Program. The workshop consists of 3 accepted papers addressing interesting research challenges to support new forms of scholarly data publication and analysis. In the paper entitled Publication Data Integration As a Tool for Excellence-Based Research Analysis at the University of Latvia a publication data integration tool is presented designed and used at the University of Latvia for excellence-based research analysis. Besides the usual bibliographic data about authors (name, affiliation) and publications, quantity, quality and structural bibliometric indicators are included for a excellence-based analysis. In the paper Evaluating Reference String Extraction Using Line-Based Conditional Random Fields: A Case Study with German Language Publications the authors address the problem of extracting individual reference strings from the reference section of scientific publications. They propose an approach named RefExt that apply a line-based conditional random fields rather than constructing the graphical model based on the individual words, dependencies and patterns that are typical in reference sections provide strong features while the overall complexity of the model is reduced.

Finally, in the paper CEUR Make GUI A usable web frontend supporting the workflow of publishing proceedings of scientific workshops a new GUI web front end for facilitating the generation of proceedings in CEUR-WS is described. A previously developed command line tool has proven to be not feasible for this purpose. The performed user evaluation shows a 40% less execution time of the GUI variant compared to the command line version and rather positive usability scores.

Keynote Presentations. This year, two keynote presentations were offered at AMSD. The first talk was provided by Johann Gamper from the University of Bozen-Bolzano who is an expert in temporal data management. In his talk he discussed key requirements for managing temporal data in current database systems. In particular, he showed how the requirements can be mapped to simple and powerful primitives for the relational model, and identifies a range of open problems when dealing with so-called long data.

The second talk was given by Andreas Behrend from the University of Bonn who works on a cloud-based tool for managing and analyzing publication data. In his talk he presented the OpenResearch project in which a semantic wiki is developed for storing and querying information about scientific events, research projects, publishers, journals, and articles.

Acknowledgements. The AMSD co-chairs would like to express their gratitude to all PC members, who carefully evaluated each submission and provided useful comments to the authors. This year, our PC consists of the following members: Sören Auer (TIB University of Hannover, Germany), Andreas Behrend (University of Bonn, Germany), Christiane Engels (University of Bonn, Germany), Said Fathalla (University of Bonn), Christoph Lange (Fraunhofer IAIS, Germany), Heba A. Mohamed (University of Bonn, Germany), Sara Soliman (University of Alexandria), Sahar Vahdati (Fraunhofer IAIS, Germany), Hannes Voigt (University of Dresden, Germany).

6 Conclusions

ADBIS 2017 workshop organizers would like to express their thanks to everyone who contributed to the success of their events and to this volume content.

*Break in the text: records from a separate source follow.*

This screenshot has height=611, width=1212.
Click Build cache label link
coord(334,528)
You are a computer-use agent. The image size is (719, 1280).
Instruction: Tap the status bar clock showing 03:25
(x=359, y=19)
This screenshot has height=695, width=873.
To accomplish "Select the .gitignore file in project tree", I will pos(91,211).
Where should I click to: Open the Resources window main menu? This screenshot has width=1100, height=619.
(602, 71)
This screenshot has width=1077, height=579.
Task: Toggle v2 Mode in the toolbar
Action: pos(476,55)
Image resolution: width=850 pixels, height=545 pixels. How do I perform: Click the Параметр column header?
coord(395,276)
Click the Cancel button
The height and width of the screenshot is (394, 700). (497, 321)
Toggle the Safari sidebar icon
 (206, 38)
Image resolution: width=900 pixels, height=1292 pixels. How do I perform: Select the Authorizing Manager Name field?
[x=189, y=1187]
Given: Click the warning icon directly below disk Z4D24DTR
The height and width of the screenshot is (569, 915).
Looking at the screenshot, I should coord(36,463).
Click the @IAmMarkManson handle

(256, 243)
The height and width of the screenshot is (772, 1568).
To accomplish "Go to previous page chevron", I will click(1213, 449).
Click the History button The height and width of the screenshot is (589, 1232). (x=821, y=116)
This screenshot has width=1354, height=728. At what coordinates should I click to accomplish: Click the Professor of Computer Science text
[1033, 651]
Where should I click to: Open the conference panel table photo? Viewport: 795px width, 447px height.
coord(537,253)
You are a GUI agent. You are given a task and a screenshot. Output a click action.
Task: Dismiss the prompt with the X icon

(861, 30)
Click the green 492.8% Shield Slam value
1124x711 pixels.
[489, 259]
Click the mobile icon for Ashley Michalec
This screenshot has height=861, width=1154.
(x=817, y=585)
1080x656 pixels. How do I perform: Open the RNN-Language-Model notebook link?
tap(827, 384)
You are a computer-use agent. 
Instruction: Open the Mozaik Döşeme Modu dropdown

We thank the authors, who submitted papers to the workshops in the context of ADBIS 2017. Special thanks go to the Program Committee members as well as to the external reviewers of the ADBIS 2017 workshops, for their support in evaluating the submitted papers, providing comprehensive, critical, and constructive comments and ensuring the quality of the scientific program and of this volume.

Finally a special thank to ADBIS 2017 workshop chairs Johann Gamper (Free University of Bozen-Bolzano, Italy) and Robert Wrembel (Poznan University of Technology, Poland) to continuously support us during the ADBIS 2017 workshop organization time frame with useful suggestions and fruitful discussion.

We all hope you will find the volume content an useful contribution to promote novel ideas for further research and developments in the areas of databases and information systems. Enjoy the reading!